Your instructions:
Exact copies of all entries are needed. Pictures are to be left out.

Raw data:

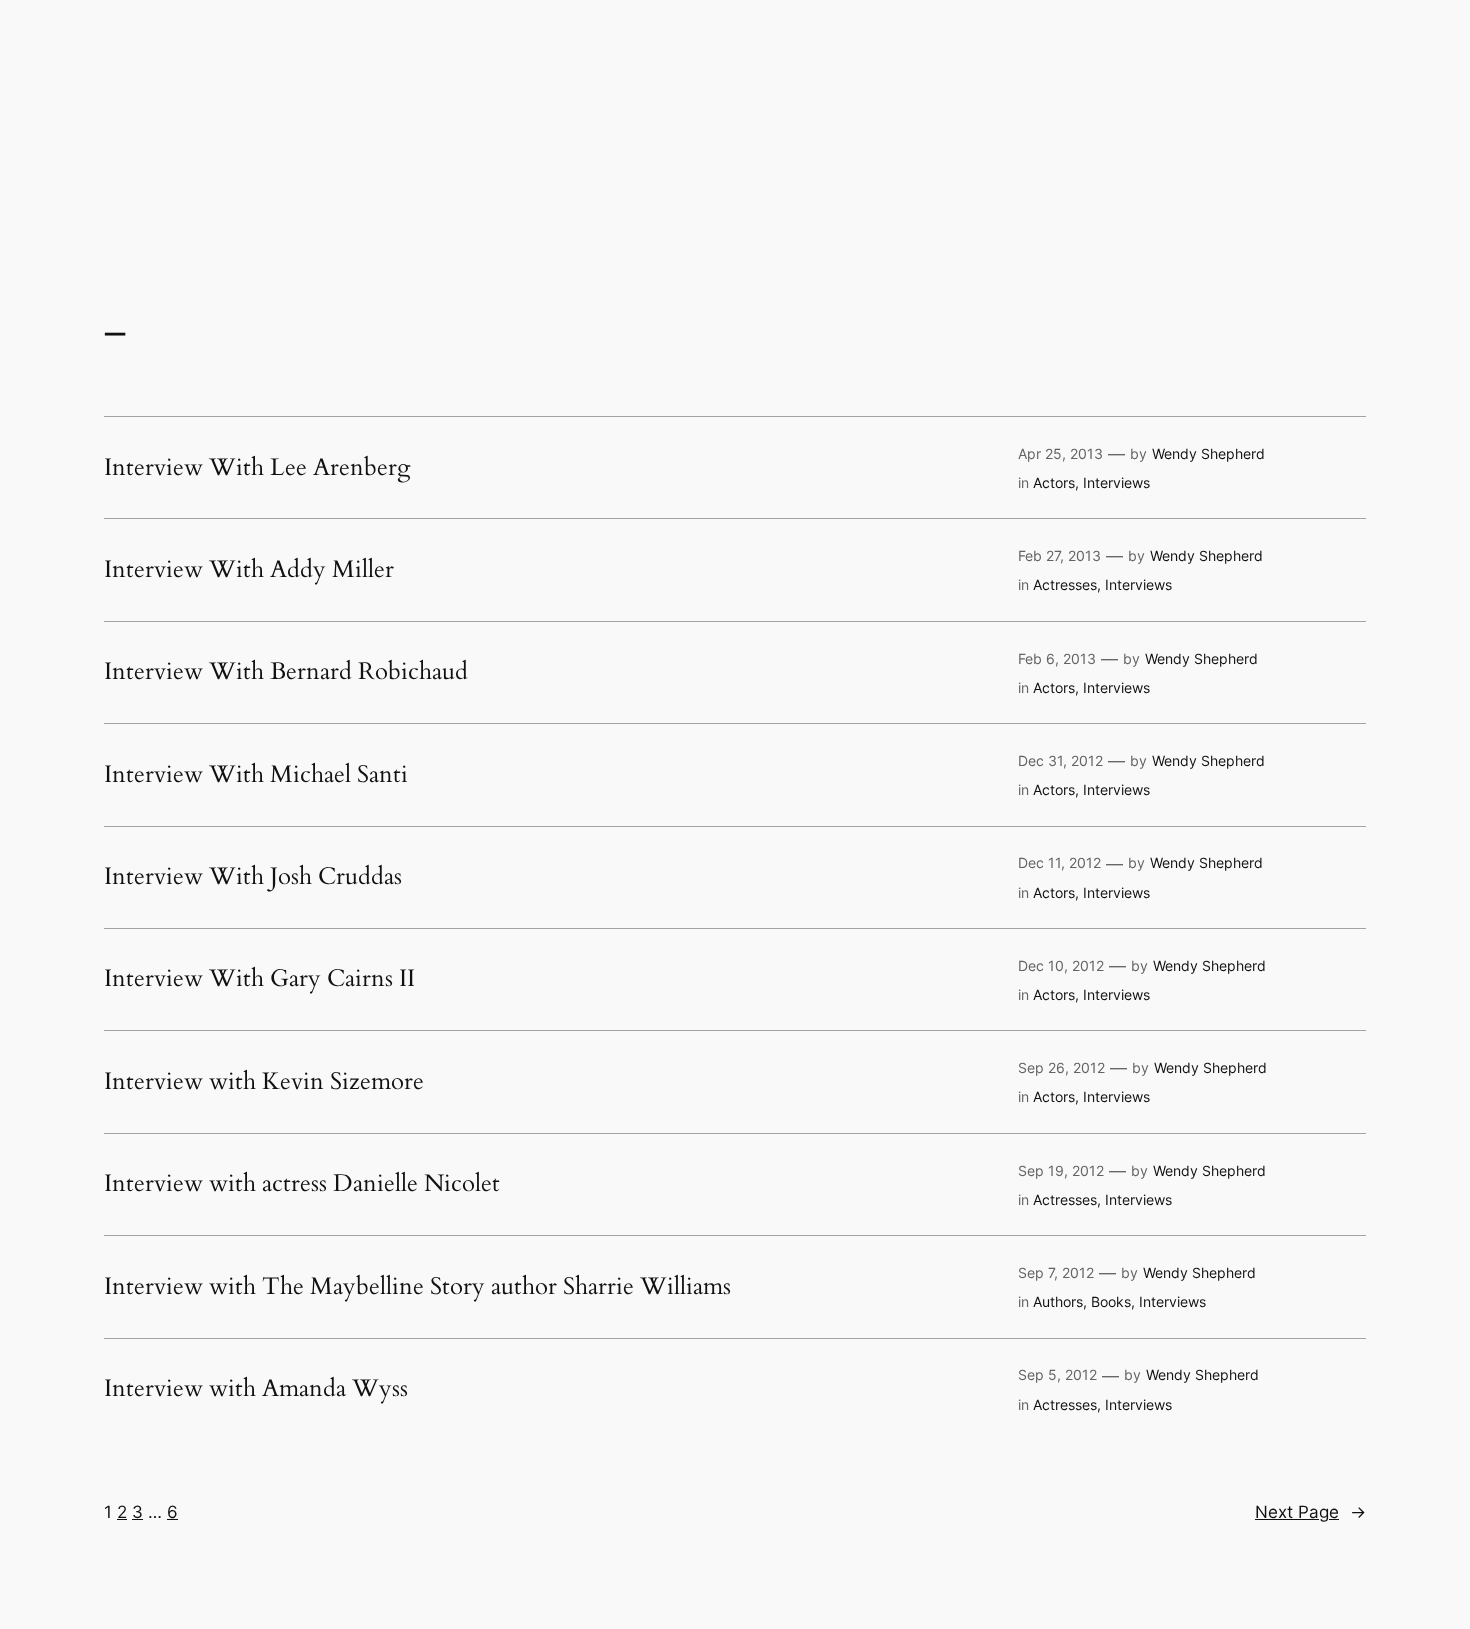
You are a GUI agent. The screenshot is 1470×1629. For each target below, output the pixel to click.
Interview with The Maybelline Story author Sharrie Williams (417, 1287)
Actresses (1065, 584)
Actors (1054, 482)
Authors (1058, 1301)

Exercise solution:
You are a GUI agent. The screenshot is 1470×1629. For each target below, output the pixel to click.
Interview with The Maybelline Story author Sharrie Williams (417, 1287)
Actresses (1065, 584)
Actors (1054, 482)
Authors (1058, 1301)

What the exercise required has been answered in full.